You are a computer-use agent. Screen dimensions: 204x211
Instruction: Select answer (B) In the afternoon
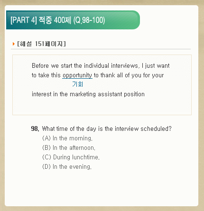point(69,148)

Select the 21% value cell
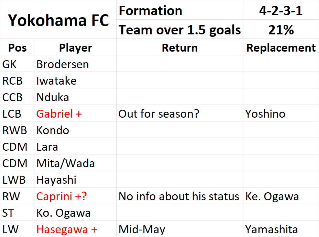point(281,29)
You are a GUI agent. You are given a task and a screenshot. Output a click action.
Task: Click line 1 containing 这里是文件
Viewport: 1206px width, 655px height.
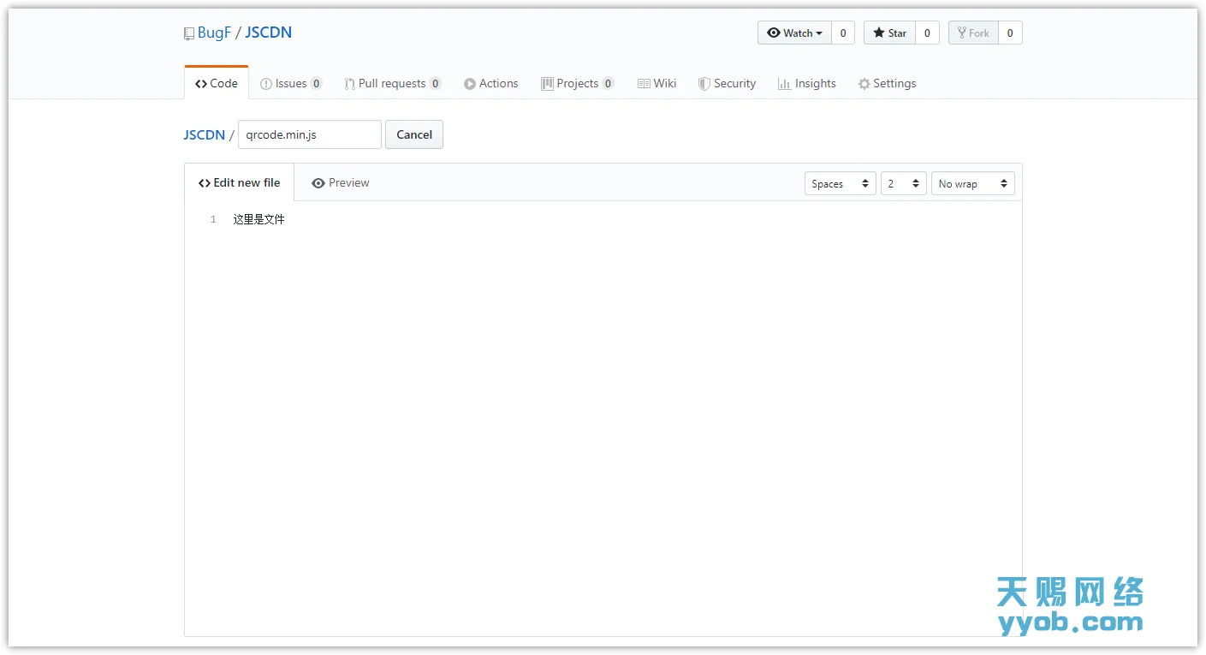pyautogui.click(x=258, y=219)
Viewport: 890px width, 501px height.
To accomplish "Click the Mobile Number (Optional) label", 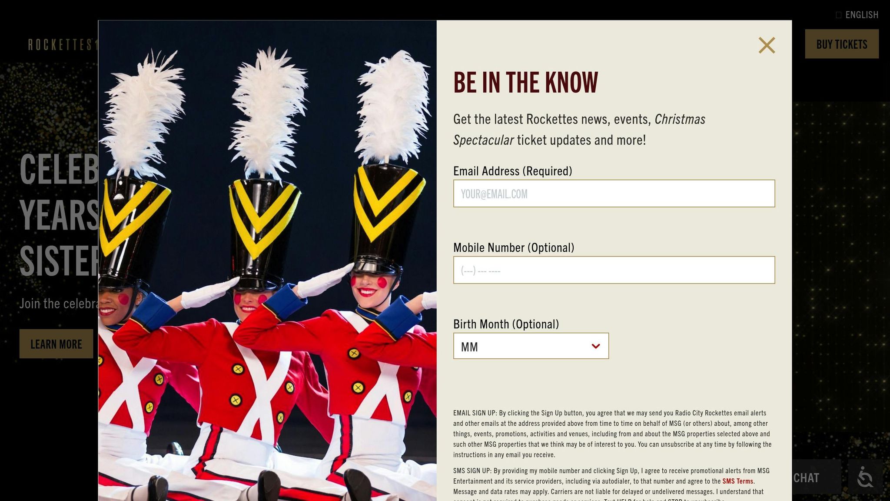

### Problem requirements
Repeat the entries exactly and keep the pictures out of the copy.

### Task response
You are a computer-use agent. Screen dimensions: 204x211
Instruction: Select answer (B) In the afternoon
point(69,148)

Select the 21% value cell
point(281,29)
You are a GUI agent. You are given a task and a screenshot. Output a click action.
Task: Click line 1 containing 这里是文件
Viewport: 1206px width, 655px height.
pyautogui.click(x=258, y=219)
Viewport: 890px width, 501px height.
To accomplish "Click the Mobile Number (Optional) label", 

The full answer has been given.